In fact, Dr. Blair Hedges (Blair Hedges) from the University of Pennsylvania (Penn State University) opened two new subspecies of snakes: Leptotyphlops carlae Barbados (it is the smallest) and Leptotyphlops breuili in St. Lucia.
Although the Americans (whose track record includes 3,100 previously unknown species) is no longer a first discovery, he said the new snake is really important, "I was just amazed when I picked up a rock in a tropical forest and saw this beautiful creature».
Under the surrounding stones will soon discover other representatives of this species, but among them, for some reason, there were only two females.
Generally, a reproduction in Leptotyphlops carlae quite interesting: the female lays only one, but a large egg - the length of the cub birth up to half of its own.
Note that some snakes lay a hundred or more eggs, and the length of the newborn offspring on average does not exceed 10% of the length of adult individuals.
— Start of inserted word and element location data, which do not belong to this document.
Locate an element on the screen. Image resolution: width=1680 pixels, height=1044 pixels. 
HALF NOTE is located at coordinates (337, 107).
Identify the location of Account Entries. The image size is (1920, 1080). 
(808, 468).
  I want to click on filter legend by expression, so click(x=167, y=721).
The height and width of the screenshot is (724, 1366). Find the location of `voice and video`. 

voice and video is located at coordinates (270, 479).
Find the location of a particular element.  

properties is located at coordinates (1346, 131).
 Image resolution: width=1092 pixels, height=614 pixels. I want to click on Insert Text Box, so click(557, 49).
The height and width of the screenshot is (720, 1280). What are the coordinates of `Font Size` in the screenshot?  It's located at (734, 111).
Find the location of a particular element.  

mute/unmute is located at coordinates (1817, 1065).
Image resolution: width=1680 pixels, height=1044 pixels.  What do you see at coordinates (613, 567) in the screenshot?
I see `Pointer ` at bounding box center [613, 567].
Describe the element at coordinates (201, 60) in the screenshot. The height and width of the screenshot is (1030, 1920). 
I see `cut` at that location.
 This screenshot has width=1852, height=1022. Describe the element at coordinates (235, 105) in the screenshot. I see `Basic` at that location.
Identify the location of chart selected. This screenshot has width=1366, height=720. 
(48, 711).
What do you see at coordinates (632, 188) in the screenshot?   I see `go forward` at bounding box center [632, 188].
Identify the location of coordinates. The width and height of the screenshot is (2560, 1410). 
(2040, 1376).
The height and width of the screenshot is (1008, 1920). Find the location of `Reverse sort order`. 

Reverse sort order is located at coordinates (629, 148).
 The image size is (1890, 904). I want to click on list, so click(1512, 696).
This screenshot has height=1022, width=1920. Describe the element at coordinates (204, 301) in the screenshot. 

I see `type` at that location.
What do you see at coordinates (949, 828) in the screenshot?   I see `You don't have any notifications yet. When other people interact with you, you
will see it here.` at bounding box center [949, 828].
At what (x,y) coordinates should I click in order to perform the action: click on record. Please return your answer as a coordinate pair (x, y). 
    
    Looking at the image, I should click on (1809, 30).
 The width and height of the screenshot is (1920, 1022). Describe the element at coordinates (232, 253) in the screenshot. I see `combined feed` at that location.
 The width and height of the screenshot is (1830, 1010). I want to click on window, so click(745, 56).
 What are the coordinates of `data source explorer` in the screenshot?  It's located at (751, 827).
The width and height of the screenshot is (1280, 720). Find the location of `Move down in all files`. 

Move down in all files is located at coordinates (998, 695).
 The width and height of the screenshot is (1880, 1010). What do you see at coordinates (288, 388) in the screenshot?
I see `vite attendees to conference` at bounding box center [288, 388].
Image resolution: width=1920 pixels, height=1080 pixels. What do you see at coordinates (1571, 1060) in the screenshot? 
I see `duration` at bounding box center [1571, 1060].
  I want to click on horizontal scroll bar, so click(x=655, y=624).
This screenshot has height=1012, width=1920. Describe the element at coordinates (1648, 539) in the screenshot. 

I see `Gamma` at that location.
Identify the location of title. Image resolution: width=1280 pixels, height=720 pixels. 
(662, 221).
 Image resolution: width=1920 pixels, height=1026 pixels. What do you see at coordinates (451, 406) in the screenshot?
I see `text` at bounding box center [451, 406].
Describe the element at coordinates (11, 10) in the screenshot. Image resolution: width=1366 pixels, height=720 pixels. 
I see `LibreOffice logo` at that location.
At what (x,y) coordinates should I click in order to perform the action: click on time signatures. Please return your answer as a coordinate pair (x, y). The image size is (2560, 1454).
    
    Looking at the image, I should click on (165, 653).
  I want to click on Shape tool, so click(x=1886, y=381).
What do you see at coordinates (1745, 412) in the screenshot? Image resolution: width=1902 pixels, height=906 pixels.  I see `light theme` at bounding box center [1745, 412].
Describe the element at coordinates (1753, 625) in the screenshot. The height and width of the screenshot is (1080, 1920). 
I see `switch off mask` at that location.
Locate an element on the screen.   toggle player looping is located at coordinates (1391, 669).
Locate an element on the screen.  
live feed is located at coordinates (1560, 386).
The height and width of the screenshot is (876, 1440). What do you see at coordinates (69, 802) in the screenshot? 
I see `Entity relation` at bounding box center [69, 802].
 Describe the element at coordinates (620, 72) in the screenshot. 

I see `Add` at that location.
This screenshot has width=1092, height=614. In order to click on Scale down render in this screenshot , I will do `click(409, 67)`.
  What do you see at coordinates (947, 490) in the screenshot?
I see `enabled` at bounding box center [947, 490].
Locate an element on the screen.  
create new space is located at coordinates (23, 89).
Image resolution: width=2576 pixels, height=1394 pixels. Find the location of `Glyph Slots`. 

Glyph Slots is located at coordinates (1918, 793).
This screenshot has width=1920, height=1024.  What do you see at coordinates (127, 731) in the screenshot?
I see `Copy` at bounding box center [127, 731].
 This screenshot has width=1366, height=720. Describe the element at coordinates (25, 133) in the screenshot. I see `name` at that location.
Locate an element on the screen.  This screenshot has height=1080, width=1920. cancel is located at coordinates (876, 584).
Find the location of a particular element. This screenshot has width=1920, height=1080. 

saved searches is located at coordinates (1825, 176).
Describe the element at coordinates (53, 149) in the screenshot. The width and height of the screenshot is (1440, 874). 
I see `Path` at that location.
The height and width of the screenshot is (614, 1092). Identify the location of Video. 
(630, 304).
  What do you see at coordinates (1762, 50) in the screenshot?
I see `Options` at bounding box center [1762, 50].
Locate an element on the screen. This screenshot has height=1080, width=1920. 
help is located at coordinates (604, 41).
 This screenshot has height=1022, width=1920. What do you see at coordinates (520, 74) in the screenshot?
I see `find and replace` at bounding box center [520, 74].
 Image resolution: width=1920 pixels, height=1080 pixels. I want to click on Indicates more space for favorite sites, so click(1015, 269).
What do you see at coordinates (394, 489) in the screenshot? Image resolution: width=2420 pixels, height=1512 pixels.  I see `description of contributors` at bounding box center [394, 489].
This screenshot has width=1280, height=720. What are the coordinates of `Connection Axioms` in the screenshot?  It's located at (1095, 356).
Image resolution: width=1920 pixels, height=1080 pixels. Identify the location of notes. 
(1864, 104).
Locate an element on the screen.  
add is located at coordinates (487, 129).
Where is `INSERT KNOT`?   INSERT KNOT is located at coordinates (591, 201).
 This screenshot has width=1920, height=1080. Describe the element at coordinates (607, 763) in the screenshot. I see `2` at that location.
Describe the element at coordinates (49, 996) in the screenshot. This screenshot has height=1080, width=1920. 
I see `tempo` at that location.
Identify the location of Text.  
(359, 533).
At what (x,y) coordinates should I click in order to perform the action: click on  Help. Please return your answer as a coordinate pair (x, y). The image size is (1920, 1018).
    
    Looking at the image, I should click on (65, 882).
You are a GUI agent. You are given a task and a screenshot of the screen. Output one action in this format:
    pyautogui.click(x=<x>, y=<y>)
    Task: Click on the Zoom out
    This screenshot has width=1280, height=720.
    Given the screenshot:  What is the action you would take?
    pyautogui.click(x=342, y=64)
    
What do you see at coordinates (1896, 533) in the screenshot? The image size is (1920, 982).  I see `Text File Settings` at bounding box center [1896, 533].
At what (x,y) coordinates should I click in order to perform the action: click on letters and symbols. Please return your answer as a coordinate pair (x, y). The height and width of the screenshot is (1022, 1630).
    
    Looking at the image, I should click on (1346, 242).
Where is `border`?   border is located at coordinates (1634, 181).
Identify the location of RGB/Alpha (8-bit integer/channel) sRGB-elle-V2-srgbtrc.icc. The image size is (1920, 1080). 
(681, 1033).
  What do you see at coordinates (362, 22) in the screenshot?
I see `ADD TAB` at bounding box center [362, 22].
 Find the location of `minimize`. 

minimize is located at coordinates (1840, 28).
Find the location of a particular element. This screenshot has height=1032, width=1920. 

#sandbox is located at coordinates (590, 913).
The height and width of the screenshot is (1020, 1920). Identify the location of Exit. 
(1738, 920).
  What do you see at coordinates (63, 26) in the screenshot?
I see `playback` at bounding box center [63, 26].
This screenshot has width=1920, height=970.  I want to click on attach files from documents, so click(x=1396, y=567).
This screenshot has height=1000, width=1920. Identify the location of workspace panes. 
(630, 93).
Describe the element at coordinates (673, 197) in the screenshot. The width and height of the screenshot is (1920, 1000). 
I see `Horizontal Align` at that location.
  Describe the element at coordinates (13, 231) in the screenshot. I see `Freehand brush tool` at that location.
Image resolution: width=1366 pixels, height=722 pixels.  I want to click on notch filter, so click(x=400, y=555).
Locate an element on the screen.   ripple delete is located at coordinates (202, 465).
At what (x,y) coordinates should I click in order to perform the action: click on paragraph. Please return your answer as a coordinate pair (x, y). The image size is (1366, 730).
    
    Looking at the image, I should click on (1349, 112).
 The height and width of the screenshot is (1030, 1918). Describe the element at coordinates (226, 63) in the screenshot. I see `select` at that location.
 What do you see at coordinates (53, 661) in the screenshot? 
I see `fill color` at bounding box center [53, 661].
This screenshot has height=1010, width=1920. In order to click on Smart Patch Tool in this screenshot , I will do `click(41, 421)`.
This strategy of "bigger" allows a miniature reproduction of snakes born the most prepared for the "adult life". By the standards of this kind, of course: it is as if our children at birth weighed about 30 kilograms and immediately went to high school.
According to Dr. Hedges, if the size of the newborn was "normal" (with respect to the length of an adult body), something so small snake simply would not find a suitable feed.
The snake eats termites and range of its habitat is limited to Barbados. However, the island has always regarded by biologists as visual evolutionary laboratories, because there is limited and the size of populations and possible adaptations, but at the same time, not all niches usually occupied (photos Blair Hedges).
The study's author recalls that have long existed three copies found their "kids": one in the Natural History Museum in London (Natural History Museum), and the other two - Martinique (Martinique).
However, until now they have not been classified, and some even thought these extinct reptiles. "The complexity of the classification of tiny animals that they are virtually indistinguishable from each other," - says Dr. Hedges.
At this time, to be sure researchers used comparative analysis of mitochondrial DNA have been tested 3470 base pairs and is installed accessory species of snakes found.
By the way, today the forest covers only about 5% of the area of Barbados, and a haven for Leptotyphlops carlae are small "survivors" groves, scattered around the island.
Author finds not exclude that the species is on the brink of extinction and found only to lose again soon - alas, forever.